Biological and tumor-promoting effects of dioxin-like and non-dioxin-like polychlorinated biphenyls in mouse liver after single or combined treatment.

To assess the impact of a mixture containing dioxin-like and non-dioxin-like polychlorinated biphenyls (PCBs), male mice were initiated with N-nitroso-diethylamine and subsequently treated with PCB126, an Ah-Receptor agonist, and PCB153, acting via activation of the constitutive androstane receptor. The two congeners were given at two dose levels: the low dose was adjusted to induce ~150-fold increases in cytochrome P450 (Cyp)1a1 (PCB126) and Cyp2b10 mRNAs (PCB153), and the high dose was chosen as twice the low dose. To keep the liver PCB levels constant, mice were given initial loading doses followed by weekly maintenance doses calculated on the basis of the PCBs' half-lives. Mice were treated with the individual congeners (low and high dose) or with a mixture consisting of the low doses of the 2 PCBs. The following results were obtained: (1) the 2 PCBs produced dose-dependent increases in Cyp1a1 and Cyp2b10 mRNA, protein, and activity when given individually; (2) combined treatment caused more than additive effects on Cyp1a1 mRNA expression, protein level, and ethoxyresurofin activity; (3) changes in the levels of several proteins were detected by proteome analysis in livers of PCB-treated mice; (4) besides these biological responses, the individual PCBs caused no significant increase in the number of glucose-6-phospatase (G6Pase)-deficient neoplastic lesions in liver, whereas a moderate significant effect occurred in the combination group. These results suggest weak but significant response-additive effects of the 2 PCBs when given in combination. They also suggest that the Cyp biomarkers tend to overestimate the carcinogenic response produced by the PCBs in mouse liver.

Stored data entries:
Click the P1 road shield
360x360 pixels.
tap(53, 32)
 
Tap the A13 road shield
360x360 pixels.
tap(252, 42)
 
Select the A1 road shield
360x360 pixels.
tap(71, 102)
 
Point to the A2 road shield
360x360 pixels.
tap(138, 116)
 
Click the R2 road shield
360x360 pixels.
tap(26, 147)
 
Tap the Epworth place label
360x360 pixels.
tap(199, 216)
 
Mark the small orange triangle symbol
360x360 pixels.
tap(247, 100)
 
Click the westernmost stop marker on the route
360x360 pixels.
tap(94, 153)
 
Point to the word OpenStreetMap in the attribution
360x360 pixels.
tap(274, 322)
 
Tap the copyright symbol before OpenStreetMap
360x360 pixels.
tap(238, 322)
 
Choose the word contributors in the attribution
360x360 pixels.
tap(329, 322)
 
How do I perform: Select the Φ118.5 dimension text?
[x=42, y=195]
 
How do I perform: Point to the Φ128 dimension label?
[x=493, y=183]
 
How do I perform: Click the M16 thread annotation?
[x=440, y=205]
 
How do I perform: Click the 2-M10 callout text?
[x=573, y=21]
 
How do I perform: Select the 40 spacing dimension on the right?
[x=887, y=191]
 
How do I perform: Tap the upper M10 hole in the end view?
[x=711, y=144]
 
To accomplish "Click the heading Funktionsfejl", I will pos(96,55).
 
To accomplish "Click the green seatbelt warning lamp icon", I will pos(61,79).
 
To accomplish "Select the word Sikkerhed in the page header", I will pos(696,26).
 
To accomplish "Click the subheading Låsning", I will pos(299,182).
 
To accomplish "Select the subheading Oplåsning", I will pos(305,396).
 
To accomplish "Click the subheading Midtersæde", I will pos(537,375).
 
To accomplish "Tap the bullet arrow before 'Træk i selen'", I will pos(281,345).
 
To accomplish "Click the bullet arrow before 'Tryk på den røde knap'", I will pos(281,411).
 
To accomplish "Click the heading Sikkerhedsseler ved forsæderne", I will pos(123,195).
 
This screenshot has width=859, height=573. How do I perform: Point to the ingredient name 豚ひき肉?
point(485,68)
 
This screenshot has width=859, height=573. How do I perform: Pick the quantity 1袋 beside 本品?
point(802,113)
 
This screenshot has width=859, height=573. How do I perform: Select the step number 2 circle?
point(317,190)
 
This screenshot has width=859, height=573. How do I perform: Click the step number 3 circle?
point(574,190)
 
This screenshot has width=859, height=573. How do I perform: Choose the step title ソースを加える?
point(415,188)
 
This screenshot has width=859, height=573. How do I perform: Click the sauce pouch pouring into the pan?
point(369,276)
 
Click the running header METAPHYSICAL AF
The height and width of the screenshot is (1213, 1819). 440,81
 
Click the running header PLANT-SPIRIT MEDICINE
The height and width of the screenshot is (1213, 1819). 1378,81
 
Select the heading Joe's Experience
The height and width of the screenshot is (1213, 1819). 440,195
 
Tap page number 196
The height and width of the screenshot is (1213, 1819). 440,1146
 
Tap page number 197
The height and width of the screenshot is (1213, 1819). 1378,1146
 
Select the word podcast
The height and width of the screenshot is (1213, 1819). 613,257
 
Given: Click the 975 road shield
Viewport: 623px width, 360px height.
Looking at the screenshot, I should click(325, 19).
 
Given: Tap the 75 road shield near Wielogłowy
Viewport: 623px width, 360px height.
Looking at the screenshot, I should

[TASK INSTRUCTIONS]
1. In the PCB abstract, how was the high dose of each congener chosen?
2. Echo the PCB abstract word for word from "Biological and tumor-promoting" to "or combined treatment.".
The data were drawn from a source other than the PCB abstract.

[EXPECTED RESULTS]
1. It was set at twice the low dose.

2.
Biological and tumor-promoting effects of dioxin-like and non-dioxin-like polychlorinated biphenyls in mouse liver after single or combined treatment.